Acredito que, hoje, em tempos de pandemia, quando estamos vendo toda nossa população LGBTI+ sofrer com a falta de emprego e demais oportunidades, deveremos pensar em forma de inclusão social e no mercado de trabalho ou em algum meio de transferência de renda para todos indivíduos do coletivo.
Quais são suas principais metas como coordenador?
Metas são muitas, mas acho que o principal desafio é como garantir a saúde física e mental da população LGBTI+ nesse momento de pandemia, quando casos de discriminação e violência dentro do ambiente familiar ocorrem e são recorrentes.
Também penso em como atuar, durante a pandemia e rumo ao término da mesma, para garantir a empregabilidade e sustentabilidade da população LGBTI+. Sabemos que o covid-19 causou grande impacto social no segmento principalmente na questão do mercado formal de trabalho.
Outra meta é a retomada do Conselho Municipal de Políticas LGBT, pois, enquanto órgão que agrega representantes da sociedade civil, poderá auxiliar muito na construção dessas políticas.
Como a coordenação tem agido para ajudar, durante a pandemia, pessoas e empreendimentos LGBT?
Temos ajudado pessoas durante este período. Mantemos centros de cidadania LGBTI+ abertos para atendimento psicológico, social e jurídico, além de estarmos, por meio do programa Cidade Solidária, distribuindo cestas básicas para pessoas LGBTI+ em vulnerabilidade e cadastradas junto aos centros de cidadania e ao CRD.
Também temos estimulado os empreendimentos LGBTI+ que atuam na área de gastronomia a se inscreverem no Projeto Rede Cozinha Cidadã.

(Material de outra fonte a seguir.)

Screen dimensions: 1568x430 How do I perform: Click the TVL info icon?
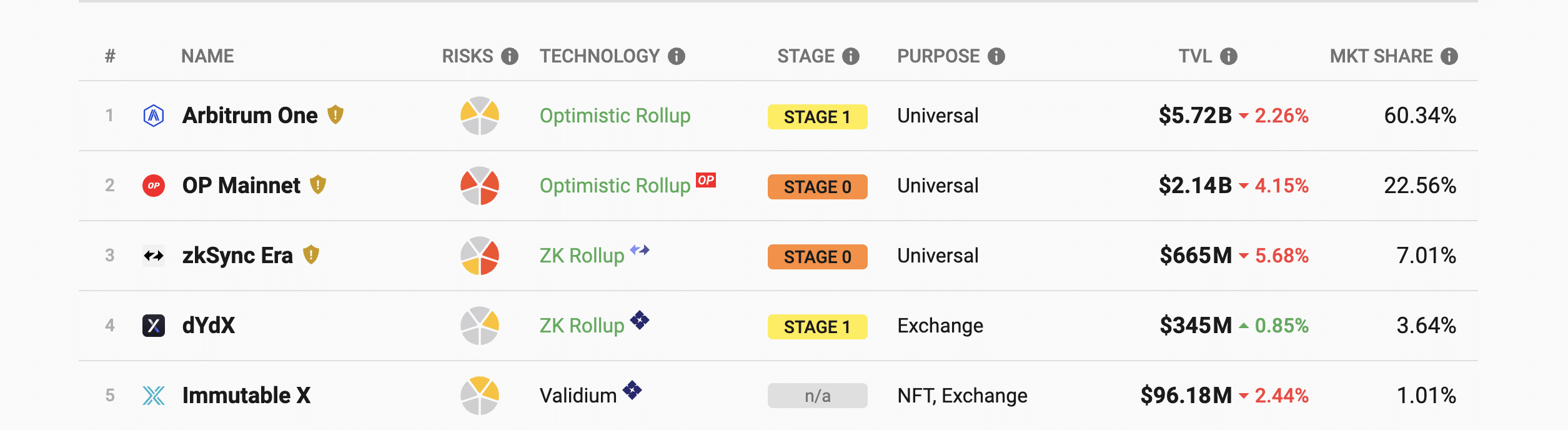[1229, 56]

Essa iniciativa da Secretaria Municipal de Direitos Humanos e Cidadania tem como objetivo garantir a segurança alimentar da população em situação de rua durante a pandemia ao mesmo tempo que ajuda a retomada de restaurantes que se encontram fechados. Eles fornecem as refeições.
Por fim, estamos indicando para as boates o Edital de Premiação e Apoio à Casas Noturnas e Espaços Culturais de pequeno e médio porte, cujas inscrições estão abertas até 3 de maio.

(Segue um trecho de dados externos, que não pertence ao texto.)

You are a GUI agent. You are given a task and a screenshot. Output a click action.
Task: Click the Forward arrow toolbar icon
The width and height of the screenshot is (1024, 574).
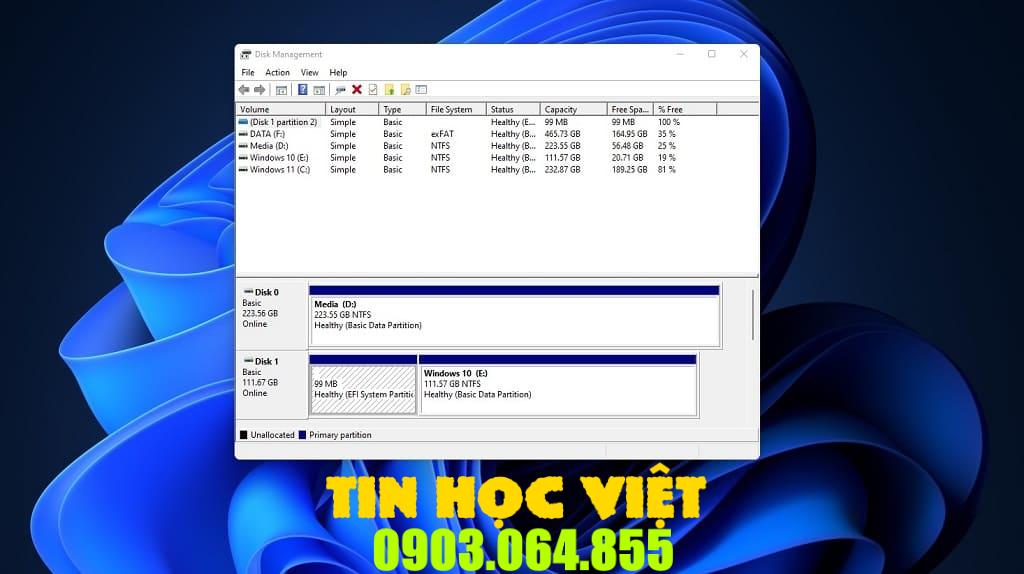[260, 90]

Trata-se de iniciativa da Secretaria Municipal da Cultura que pretende beneficiar 200 casas e espaços da cidade. Tudo é feito tendo a cultura como principal agente de tranformação social.
A região do Largo do Arouche, Vieira de Carvalho e Praça da República, que é área arco-íris mais antiga da cidade, sofre com muitas questões, tais como segurança e limpeza. A coordenação pretende fazer algo a respeito?
Estamos num momento em que não é recomendado nenhum tipo de aglomeração, mas temos sim, como meta, repensar a ocupação da região, inclusive com mais segurança para nossa população.
Lembro que, em 2011/2012 tínhamos projeto em parceria com o Estado, no qual o Esquadrão das Drags comparecia todo final de semana para reforçar o uso cidadão do espaço público.
Como consequência, a própria comunidade que frequentava o espaço, cuidava da área, evitava jogar lixo fora das lixeiras. Havia várias secretarias envolvidas. Com o fim da pandemia, pensamos em retomar a ação.